Danny Madden’s fantastic feature debut Beast Beast is bold with its perfectly built tension and a final act that hits you like a train, becoming an unmissable and urgent film for young adults in a modern world.
Writer-Director Lawrence Michael Levine’s Black Bear mesmerises with its three devastatingly good leads. This film is full of ambiguity that keeps you engrossed and unable to look away as these characters destroy themselves.
Jake Mahaffy’s Reunion utilises its slow-burn storytelling to compel its audience. This complex tale occasionally trips itself up, but with a killer finale, it makes it a film that is worth the build.
Marley Morrison’s feature debut, Sweetheart, takes ahold of you with its striking charm and sharp dialogue. Coupled with strong performances, this is as entertaining as it is relatable.
Silk Road sees documentarian Tiller Russell venture into dramatic fare with a story that should be right up his alley. Yet by altering this true story, some of the emphasis is lost, hindering itself from the get-go.
Phil Sheerin’s bleak Irish drama is held together thanks to its four leads and some superb direction.

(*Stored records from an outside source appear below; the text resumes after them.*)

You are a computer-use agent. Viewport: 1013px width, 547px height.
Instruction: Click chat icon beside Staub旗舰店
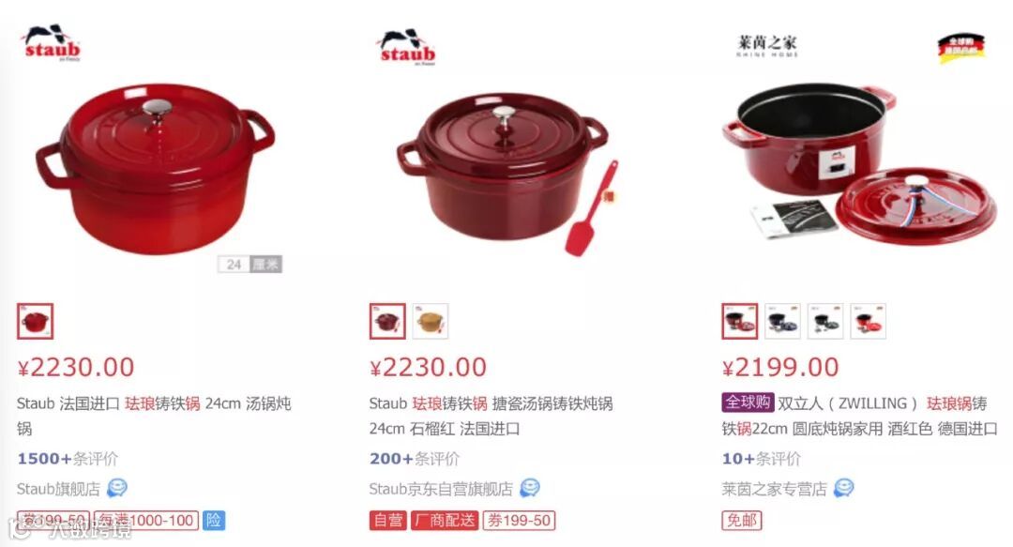[117, 488]
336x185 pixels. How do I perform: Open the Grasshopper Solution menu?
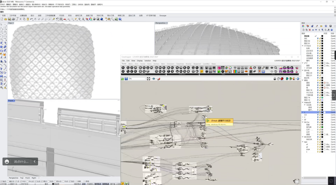(x=148, y=61)
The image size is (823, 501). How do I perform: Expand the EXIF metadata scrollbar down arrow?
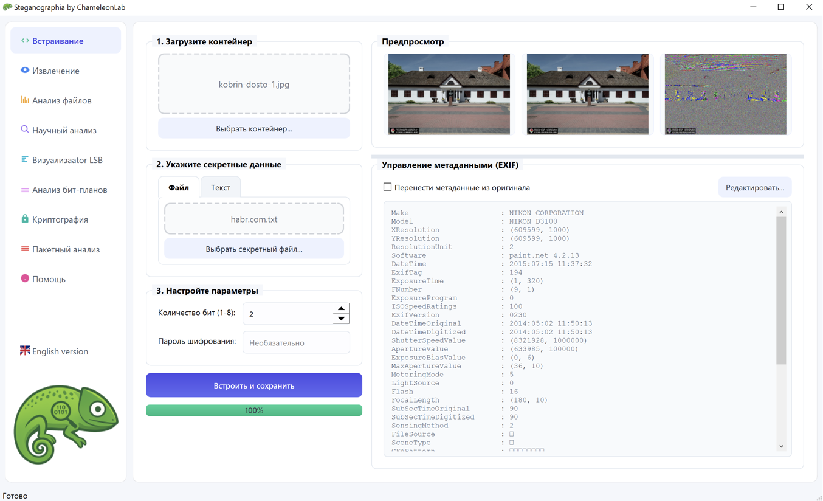[782, 446]
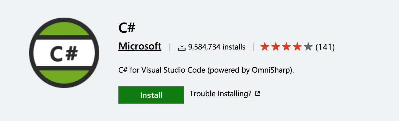Click the second orange rating star
The image size is (399, 121).
pyautogui.click(x=275, y=47)
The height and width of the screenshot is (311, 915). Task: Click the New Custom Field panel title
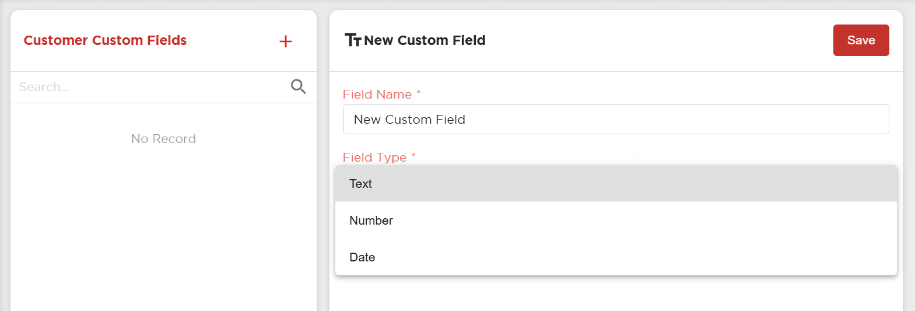425,40
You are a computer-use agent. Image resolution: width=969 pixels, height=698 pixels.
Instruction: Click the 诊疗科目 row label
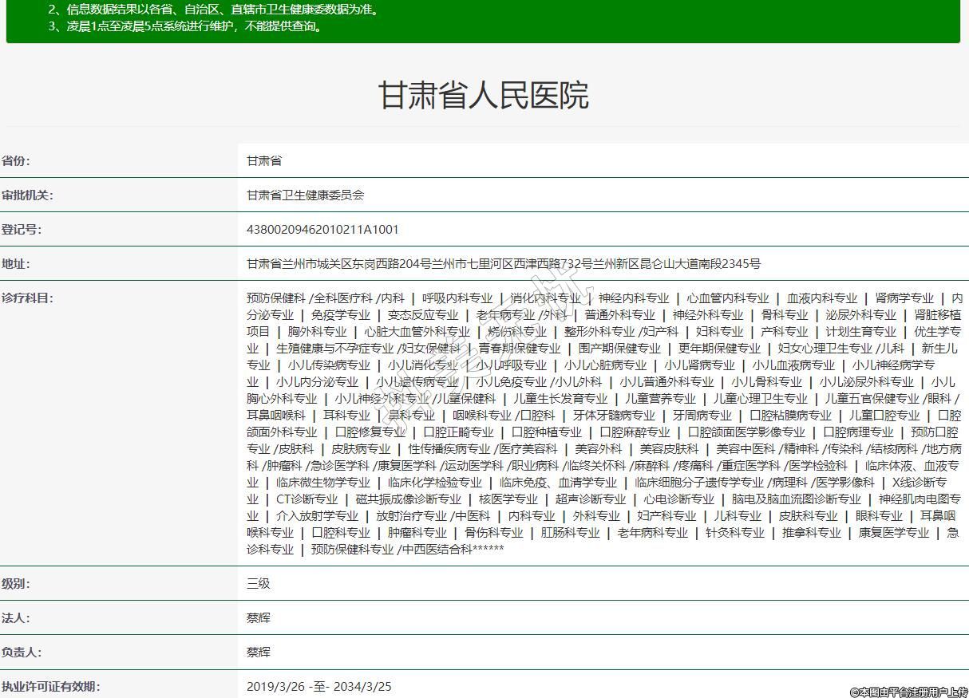point(26,298)
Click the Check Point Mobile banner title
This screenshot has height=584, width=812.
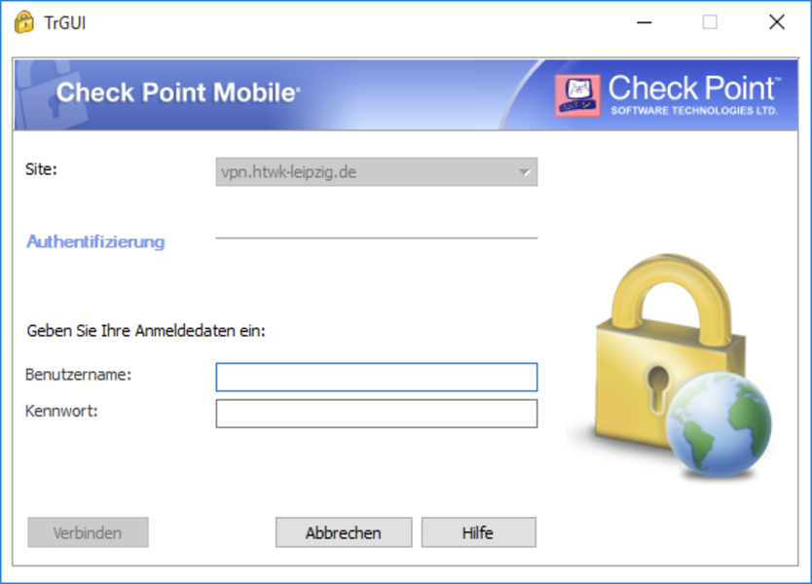[178, 92]
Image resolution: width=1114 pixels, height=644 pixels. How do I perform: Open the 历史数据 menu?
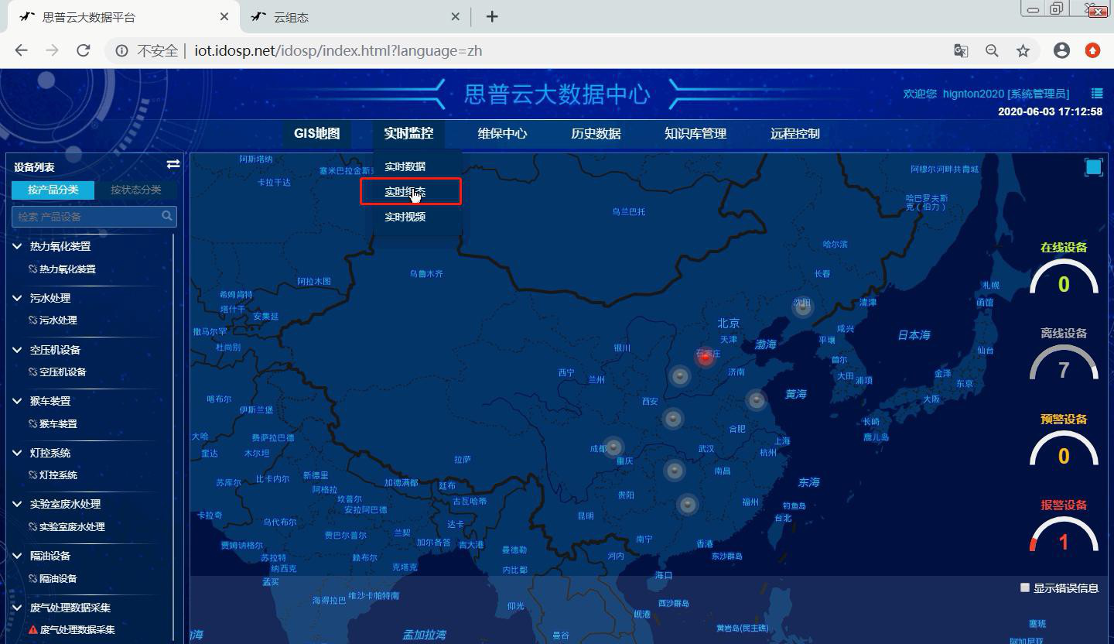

The Winter Lake slightly lacks in its plot development; however, those wanting a low key mystery drama are in for a treat.
A heartbreaking tale of losing one’s innocence during Soviet occupation, by a regime that cares as little for you or its soldiers. It struggles to remain compelling despite some particularly strong performances.
Director William Olssen’s Lost Girls and Love Hotels presents a bleak character study of a person trying to numb their senses to forget their past. A film about loneliness and yearning to forget.